Find the line with "Click description ユーザーグループを作成したり、メンバーを追加する" in the data below. Repeat it and every line after it exactly, but not the pictures.

Provided material START

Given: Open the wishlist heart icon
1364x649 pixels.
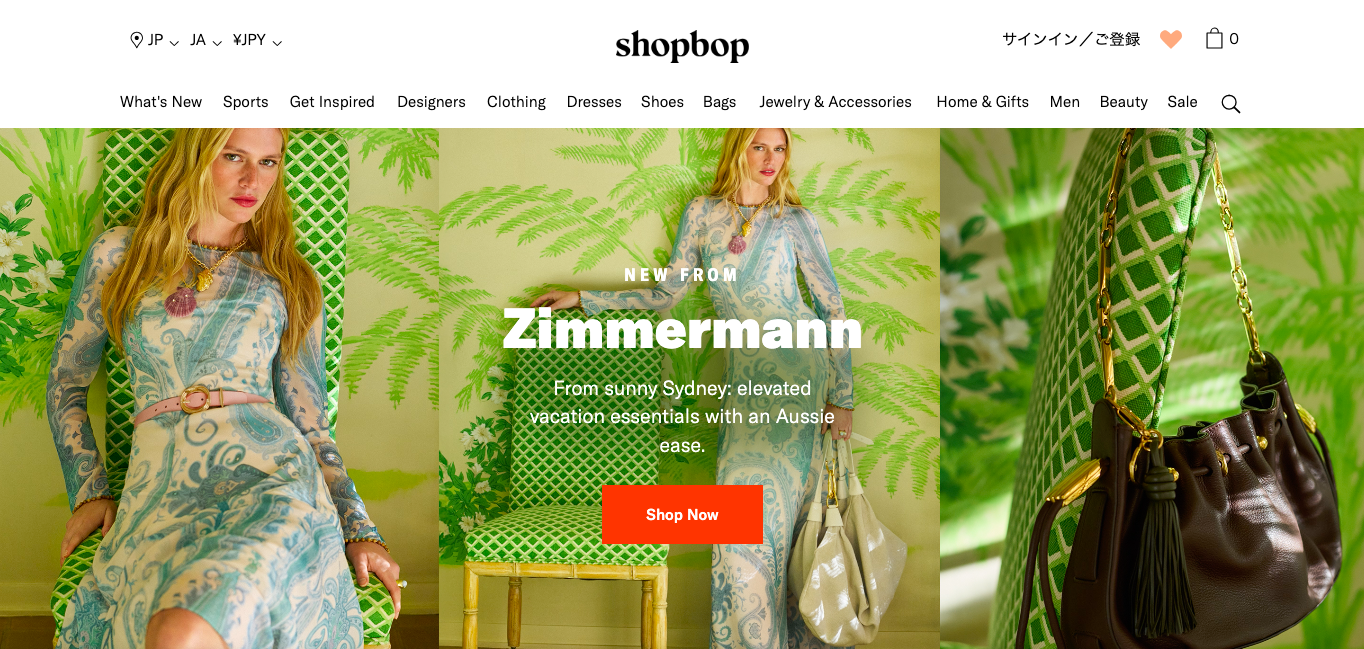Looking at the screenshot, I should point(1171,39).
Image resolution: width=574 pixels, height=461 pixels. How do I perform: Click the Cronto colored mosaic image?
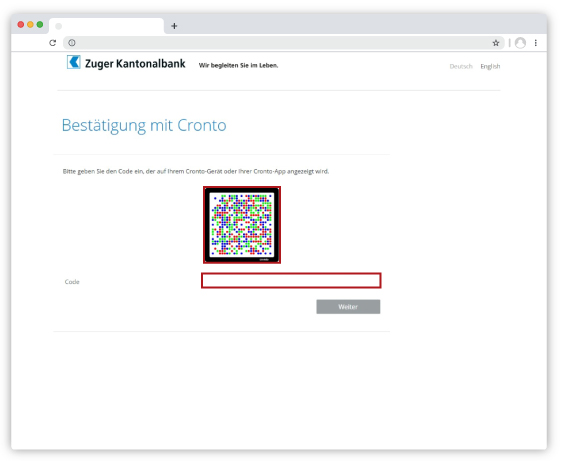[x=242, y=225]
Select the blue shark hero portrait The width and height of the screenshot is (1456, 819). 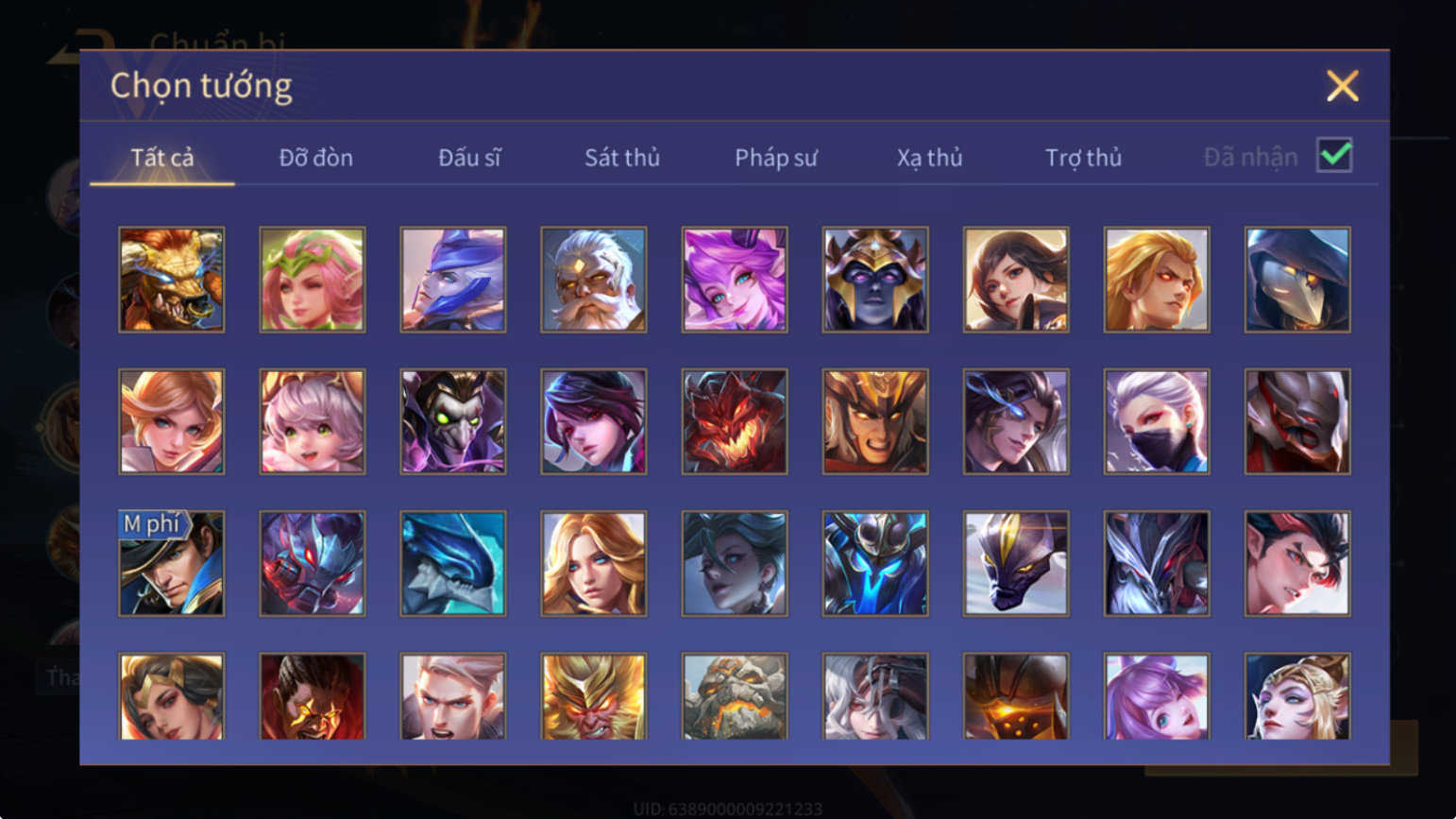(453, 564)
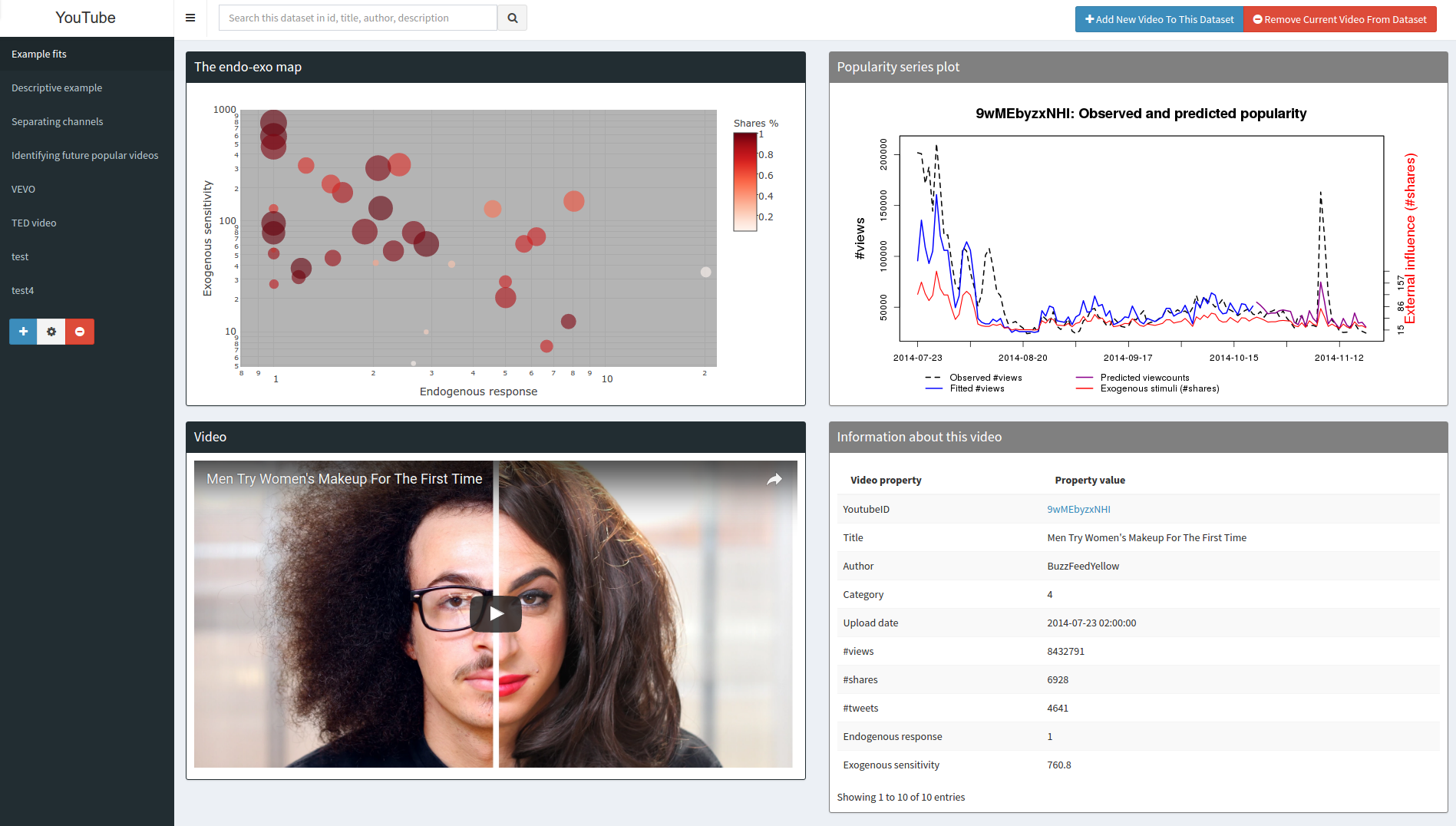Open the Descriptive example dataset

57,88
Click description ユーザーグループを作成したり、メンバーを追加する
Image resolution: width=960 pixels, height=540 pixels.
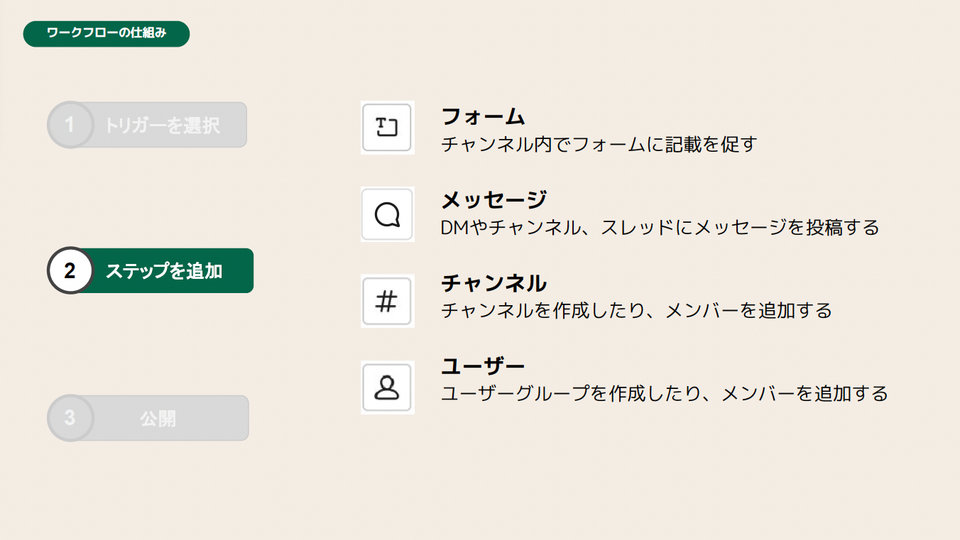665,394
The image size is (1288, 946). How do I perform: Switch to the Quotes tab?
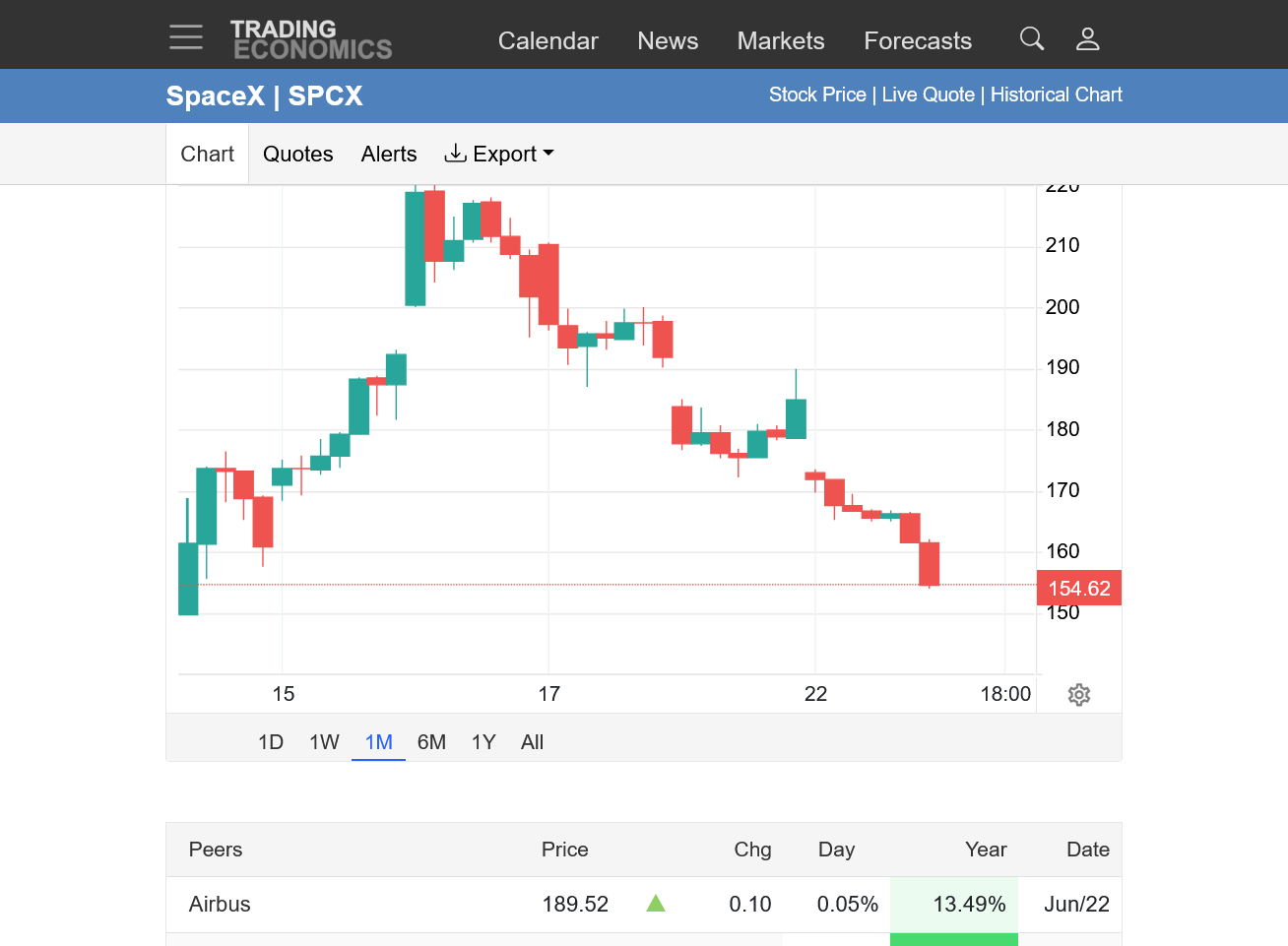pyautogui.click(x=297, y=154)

Provided material END

Solution to the exercise -
Click description ユーザーグループを作成したり、メンバーを追加する
Image resolution: width=960 pixels, height=540 pixels.
665,394
The image size is (1288, 946). How do I perform: Switch to the Quotes tab?
pyautogui.click(x=297, y=154)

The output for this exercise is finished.